68. Discount is an allowance made for the payment of money before it is due.

The present worth of a debt, payable at some future time, without interest, is such a sum of money as will, in the given time, amount to the debt.

When the interest is at 6 per cent., the amount of $1, for 1 year, is $1.06 ; therefore the present worth of $1.06, due 1 year hence, is $1. We may also infer that the present worth of any sum for 1 year, will be as many dollars as $1.06 is contained in the given sum. Hence we have the fol. lowing

RULE. Find the amount of $1, for the given time, at the given rate per cent., then divide the sum by this amount, and it will give the present worth. Subtract the present worth from the amount, and it will give the discount.

Examples. 1. What is the present worth of $622.75, due 3 years and six months, at 5 per cent. ?
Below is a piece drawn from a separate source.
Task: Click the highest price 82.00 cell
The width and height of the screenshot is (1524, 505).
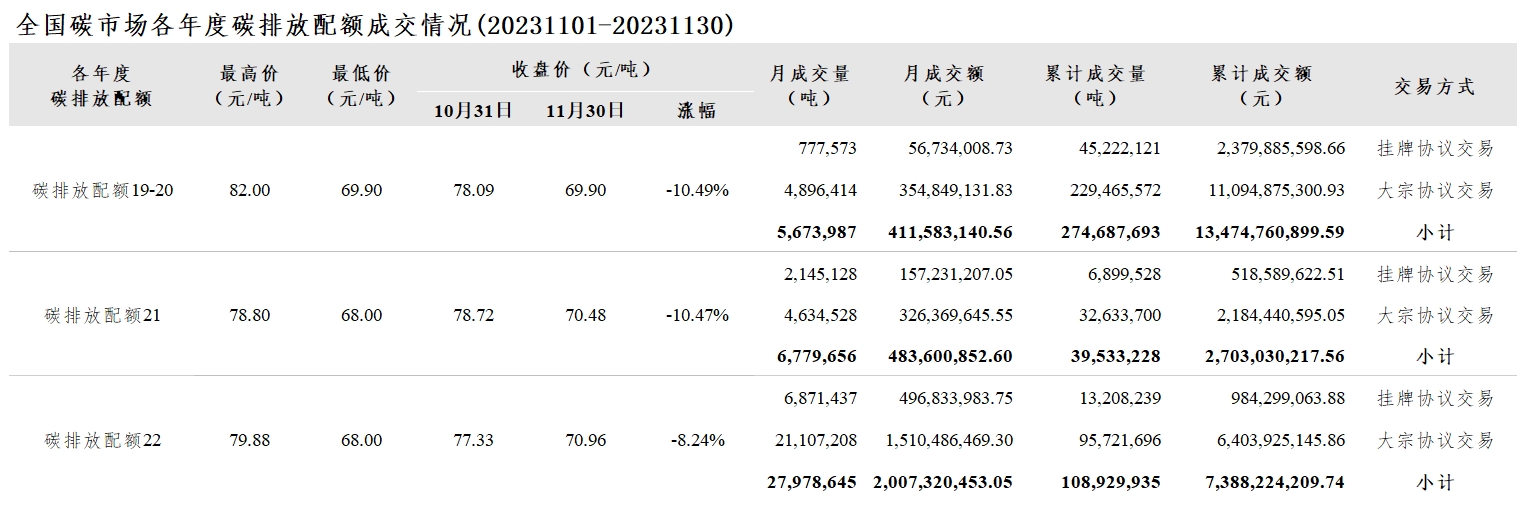Action: point(249,190)
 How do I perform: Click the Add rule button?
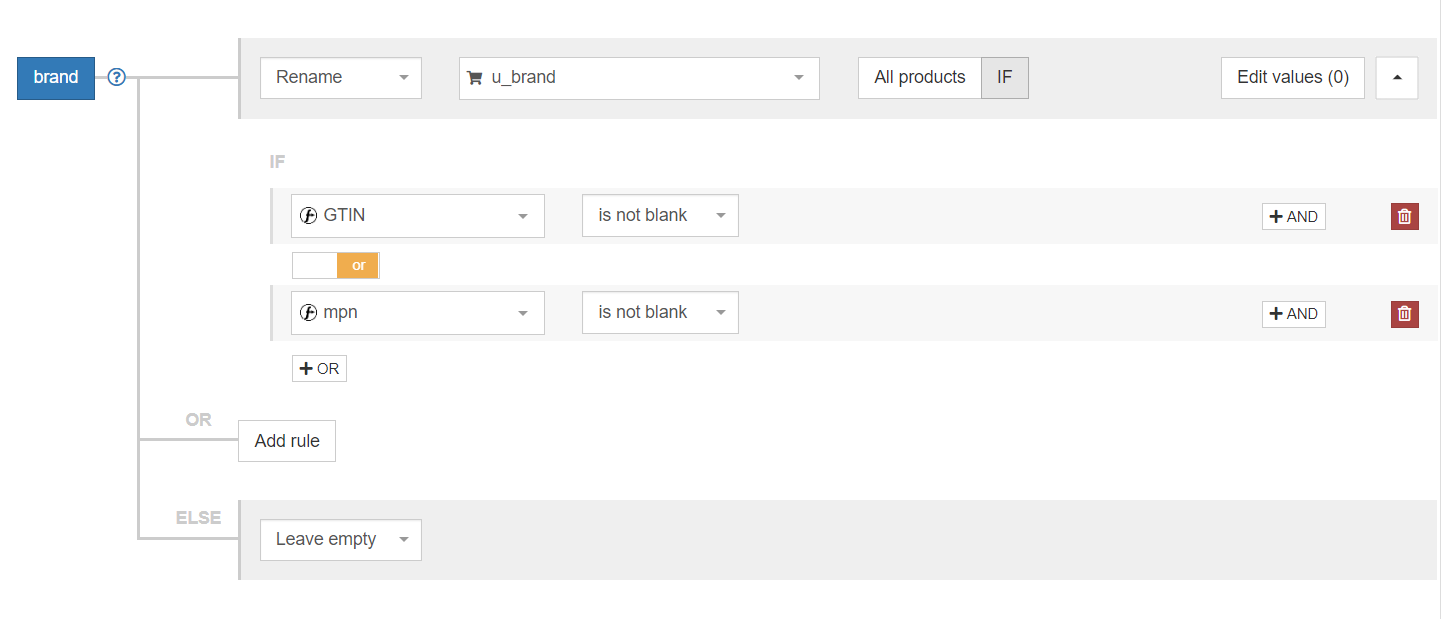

In this example we find the amount of $1, for 3 years and 6 months, at 5 per cent., to be $1.175 ; therefore dividing $622,75 by $1.175, we get $530, for the present worth. If we subtract the present worth from the sum, we get $92.75 for the discount.

2. What is the present worth of $4161.575, due 3 months hence, at 9 per cent. ?

Ans. $4070. 3. What is the present worth of $7.10272, due 4 years and 12 days hence, at 8 per cent. ?

Ans. $5.37.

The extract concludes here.